─── DATA EXCERPTS
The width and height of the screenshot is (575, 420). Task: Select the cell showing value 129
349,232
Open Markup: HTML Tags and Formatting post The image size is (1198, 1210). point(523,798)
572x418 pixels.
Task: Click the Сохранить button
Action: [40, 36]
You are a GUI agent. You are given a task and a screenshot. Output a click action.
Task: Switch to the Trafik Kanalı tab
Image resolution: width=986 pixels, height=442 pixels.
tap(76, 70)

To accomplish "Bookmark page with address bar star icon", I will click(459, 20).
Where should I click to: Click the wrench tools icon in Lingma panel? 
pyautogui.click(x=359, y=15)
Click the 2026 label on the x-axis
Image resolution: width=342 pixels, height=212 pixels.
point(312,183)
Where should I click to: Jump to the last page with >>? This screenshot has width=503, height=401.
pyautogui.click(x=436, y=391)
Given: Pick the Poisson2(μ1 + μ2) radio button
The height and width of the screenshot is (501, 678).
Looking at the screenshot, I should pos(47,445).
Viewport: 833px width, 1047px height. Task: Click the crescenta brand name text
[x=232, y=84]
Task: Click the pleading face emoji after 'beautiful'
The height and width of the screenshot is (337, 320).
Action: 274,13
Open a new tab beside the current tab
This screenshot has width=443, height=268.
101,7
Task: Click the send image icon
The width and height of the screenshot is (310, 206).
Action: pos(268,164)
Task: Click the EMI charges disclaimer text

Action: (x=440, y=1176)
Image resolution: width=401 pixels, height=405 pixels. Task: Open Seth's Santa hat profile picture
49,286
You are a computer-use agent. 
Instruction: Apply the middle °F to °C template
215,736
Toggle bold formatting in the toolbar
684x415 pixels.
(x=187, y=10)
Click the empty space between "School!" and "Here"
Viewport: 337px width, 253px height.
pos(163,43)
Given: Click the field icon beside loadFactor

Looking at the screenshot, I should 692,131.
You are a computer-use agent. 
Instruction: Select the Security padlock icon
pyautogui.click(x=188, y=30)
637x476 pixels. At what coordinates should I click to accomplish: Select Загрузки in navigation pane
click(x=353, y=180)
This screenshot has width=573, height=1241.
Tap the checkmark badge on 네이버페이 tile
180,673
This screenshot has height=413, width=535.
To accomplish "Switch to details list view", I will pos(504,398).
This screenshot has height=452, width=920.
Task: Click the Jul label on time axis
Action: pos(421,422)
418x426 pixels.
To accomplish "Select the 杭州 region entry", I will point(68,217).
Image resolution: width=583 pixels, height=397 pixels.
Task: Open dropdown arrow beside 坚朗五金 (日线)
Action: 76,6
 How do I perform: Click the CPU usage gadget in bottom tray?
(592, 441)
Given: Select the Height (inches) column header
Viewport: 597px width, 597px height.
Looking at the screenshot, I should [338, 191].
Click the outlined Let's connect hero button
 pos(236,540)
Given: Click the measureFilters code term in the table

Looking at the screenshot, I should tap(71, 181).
──────
• **ACTIVITY**:
Exactly as written, transcribe each line of the data.

• **RESPONSE TO THE EXERCISE**:
The width and height of the screenshot is (575, 420). Task: Select the cell showing value 129
349,232
Open Markup: HTML Tags and Formatting post The image size is (1198, 1210). point(523,798)
572x418 pixels.
Task: Click the Сохранить button
Action: [40, 36]
You are a GUI agent. You are given a task and a screenshot. Output a click action.
Task: Switch to the Trafik Kanalı tab
Image resolution: width=986 pixels, height=442 pixels.
tap(76, 70)

To accomplish "Bookmark page with address bar star icon", I will click(459, 20).
Where should I click to: Click the wrench tools icon in Lingma panel? 
pyautogui.click(x=359, y=15)
Click the 2026 label on the x-axis
Image resolution: width=342 pixels, height=212 pixels.
point(312,183)
Where should I click to: Jump to the last page with >>? This screenshot has width=503, height=401.
pyautogui.click(x=436, y=391)
Given: Pick the Poisson2(μ1 + μ2) radio button
The height and width of the screenshot is (501, 678).
Looking at the screenshot, I should pos(47,445).
Viewport: 833px width, 1047px height. Task: Click the crescenta brand name text
[x=232, y=84]
Task: Click the pleading face emoji after 'beautiful'
The height and width of the screenshot is (337, 320).
Action: 274,13
Open a new tab beside the current tab
This screenshot has width=443, height=268.
101,7
Task: Click the send image icon
The width and height of the screenshot is (310, 206).
Action: pos(268,164)
Task: Click the EMI charges disclaimer text

Action: (x=440, y=1176)
Image resolution: width=401 pixels, height=405 pixels. Task: Open Seth's Santa hat profile picture
49,286
You are a computer-use agent. 
Instruction: Apply the middle °F to °C template
215,736
Toggle bold formatting in the toolbar
684x415 pixels.
(x=187, y=10)
Click the empty space between "School!" and "Here"
Viewport: 337px width, 253px height.
pos(163,43)
Given: Click the field icon beside loadFactor

Looking at the screenshot, I should 692,131.
You are a computer-use agent. 
Instruction: Select the Security padlock icon
pyautogui.click(x=188, y=30)
637x476 pixels. At what coordinates should I click to accomplish: Select Загрузки in navigation pane
click(x=353, y=180)
This screenshot has width=573, height=1241.
Tap the checkmark badge on 네이버페이 tile
180,673
This screenshot has height=413, width=535.
To accomplish "Switch to details list view", I will pos(504,398).
This screenshot has height=452, width=920.
Task: Click the Jul label on time axis
Action: pos(421,422)
418x426 pixels.
To accomplish "Select the 杭州 region entry", I will point(68,217).
Image resolution: width=583 pixels, height=397 pixels.
Task: Open dropdown arrow beside 坚朗五金 (日线)
Action: 76,6
 How do I perform: Click the CPU usage gadget in bottom tray?
(592, 441)
Given: Select the Height (inches) column header
Viewport: 597px width, 597px height.
Looking at the screenshot, I should [338, 191].
Click the outlined Let's connect hero button
 pos(236,540)
Given: Click the measureFilters code term in the table

Looking at the screenshot, I should tap(71, 181).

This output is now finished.